There have been a flurry of stories in the last week or so about Target's partnership with the online resale outfit ThredUp.
But there's probably something else you should know about it: the program ended weeks ago.
The Minneapolis-based retailer had done a modest test at 11 Twin Cities area stores that started in May where customers could pick up a "Clean Out" bag to fill with used clothes and then either drop it off at those select stores or mail it in. ThredUp would then evaluate the clothes (it is mostly interested in name-brand women's and kids clothes in good condition) and then would send customers a Target gift card for the items it wanted to resell.
If the item was listed on ThredUp's website for under $60, customers would be paid upfront. But if it was more than that, customers would only be paid back once they sold the item. The amount customers are paid back is calculated using a ThredUp formula.
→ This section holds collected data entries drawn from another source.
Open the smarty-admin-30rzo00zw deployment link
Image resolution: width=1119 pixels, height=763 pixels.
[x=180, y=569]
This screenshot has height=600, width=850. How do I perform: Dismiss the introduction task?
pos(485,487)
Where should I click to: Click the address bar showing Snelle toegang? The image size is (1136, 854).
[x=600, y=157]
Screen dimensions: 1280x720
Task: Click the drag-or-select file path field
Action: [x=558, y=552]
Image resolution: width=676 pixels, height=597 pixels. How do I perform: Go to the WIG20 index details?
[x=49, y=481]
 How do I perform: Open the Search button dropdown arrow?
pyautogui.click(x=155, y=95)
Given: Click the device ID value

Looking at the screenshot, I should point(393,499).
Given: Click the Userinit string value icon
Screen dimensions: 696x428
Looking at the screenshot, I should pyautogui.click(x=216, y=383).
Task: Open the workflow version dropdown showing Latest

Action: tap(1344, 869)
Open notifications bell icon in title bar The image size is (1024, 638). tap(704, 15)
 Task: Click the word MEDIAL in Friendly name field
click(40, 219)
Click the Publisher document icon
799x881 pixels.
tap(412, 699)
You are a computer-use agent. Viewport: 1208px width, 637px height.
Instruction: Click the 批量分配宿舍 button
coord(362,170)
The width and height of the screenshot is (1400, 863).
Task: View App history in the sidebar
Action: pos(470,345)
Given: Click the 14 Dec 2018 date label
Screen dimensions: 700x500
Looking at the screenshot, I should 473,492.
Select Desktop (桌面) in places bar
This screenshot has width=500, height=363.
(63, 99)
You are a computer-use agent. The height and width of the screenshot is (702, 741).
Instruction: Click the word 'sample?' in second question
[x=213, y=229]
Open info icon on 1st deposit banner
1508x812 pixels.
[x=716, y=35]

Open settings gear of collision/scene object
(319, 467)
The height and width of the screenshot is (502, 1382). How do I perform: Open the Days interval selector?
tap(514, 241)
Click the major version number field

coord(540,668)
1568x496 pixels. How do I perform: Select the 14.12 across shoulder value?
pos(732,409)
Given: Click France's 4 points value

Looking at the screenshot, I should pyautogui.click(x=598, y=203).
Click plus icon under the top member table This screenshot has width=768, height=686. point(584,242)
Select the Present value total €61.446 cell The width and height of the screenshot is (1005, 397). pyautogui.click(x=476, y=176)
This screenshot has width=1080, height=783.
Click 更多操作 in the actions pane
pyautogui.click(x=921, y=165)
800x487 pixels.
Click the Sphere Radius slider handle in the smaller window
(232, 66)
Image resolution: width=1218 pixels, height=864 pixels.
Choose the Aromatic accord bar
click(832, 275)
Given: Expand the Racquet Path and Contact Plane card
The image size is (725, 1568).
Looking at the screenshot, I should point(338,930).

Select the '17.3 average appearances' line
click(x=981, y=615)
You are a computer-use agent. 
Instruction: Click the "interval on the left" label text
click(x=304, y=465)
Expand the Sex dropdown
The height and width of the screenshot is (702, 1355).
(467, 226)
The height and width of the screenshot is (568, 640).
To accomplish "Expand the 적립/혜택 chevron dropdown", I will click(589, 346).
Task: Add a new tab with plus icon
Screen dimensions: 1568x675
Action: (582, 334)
While many on social media have been buzzing about Target's affiliation with the program this week, Angie Thompson, a Target spokeswoman, confirmed that the program ended at the end of September. But customers who have already picked up a bag still have until the end of November to send in their clothes and get a Target gift card, she added.
The ThredUp website was recently updated to note that the Target program has concluded.
Thompson said it is yet to be determined whether Target will resume or expand the program in the future.
"The team is still in the process of evaluating it," said Thompson. "So I don't have anything to share at this point."
But consumers who are interested in the program can still order a bag online from ThredUp and then mail it back in. Any money they get back is tranferred into store credit on ThredUp or into cash through PayPal. Customers can also use the money to donate to a cause.
ThredUp, which received 3.8 million items from sellers last year and tens of millions of funding, is one of a number of sites that has been trying to revolutionize the secondhand clothes market for the digital age.